Nel 2010 la Otter Kreek Brewing fu acquistata dalla società di private equity del Massachusetts, la Fulham & Co., attraverso la sua sussidiaria nel Vermont, la Long Trail Brewing Company.
Nel 2015 fu abbandonata la produzione delle birre Wolaver. Ma anche il marchio Otter Creek ha subito una quasi totale rivoluzione.
Otter Creek Free Flow, india pale ale di colore dorato pallido e dall’aspetto nebuloso (g.a. 6%). Con una carbonazione relativamente sostenuta, la schiuma, di un bianco sporco, si leva alta, spessa, abbastanza durevole. L’intensità olfattiva appare piuttosto elevata, e di gradevole finezza: malto caramellato, fieno, miele, luppolo agrumato, pino, lievito, frutta tropicale. Il corpo, medio-leggero, ha una consistenza oleosa. L’imbocco è fresco, con tante note di resina e di pino; segue un luppolo floreale croccante e pungente; chiude il lungo percorso una certa dolcezza di malto, pera, mela, polpa di mandarino. Nel finale un secco amarore si protrae abbastanza, per lasciare nel retrolfatto sensazioni di scorza d’agrume pressoché astringenti.

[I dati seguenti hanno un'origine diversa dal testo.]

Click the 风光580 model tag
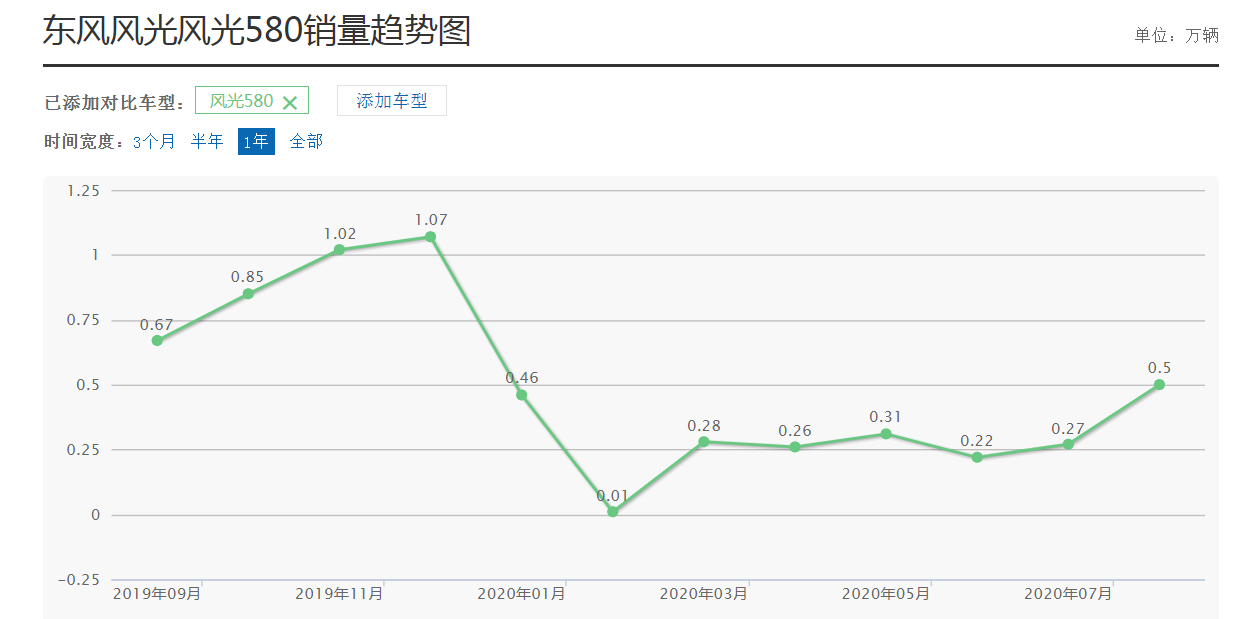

Otter Ckreek Overgrown, american pale ale di colore arancio dorato chiaro e dall’aspetto leggermente velato (g.a. 5,5%); un’offerta autunnale. Con una carbonazione media, la schiuma bianchiccia sbocca sottile, densa, di non lunga durata ma lasciando al bicchiere una bella allacciatura. L’aroma mostra una discreta complessità, con sentori che si sviluppano in armonia tra loro però ognuno mantenendo una distinta personalità: erba fresca appena tagliata, zucchero da tavola, malto, luppolo floreale, arance candite, pino, agrumi e frutti tropicali, spezie leggere. Il corpo tende al medio, in una consistenza acquosa. Nel gusto il malto deve accontentarsi di far da spalla, insieme al caramello e alla polpa di agrumi, all’assoluto dominio di un luppolo fruttato che, comunque, si guarda bene dal rompere l’equilibrio. Il finale risulta abbastanza intenso, anche se un po’ astringente nella sua ruvida asciuttezza. Nel retrolfatto si articolano suggestioni di terra, resina e frutta secca.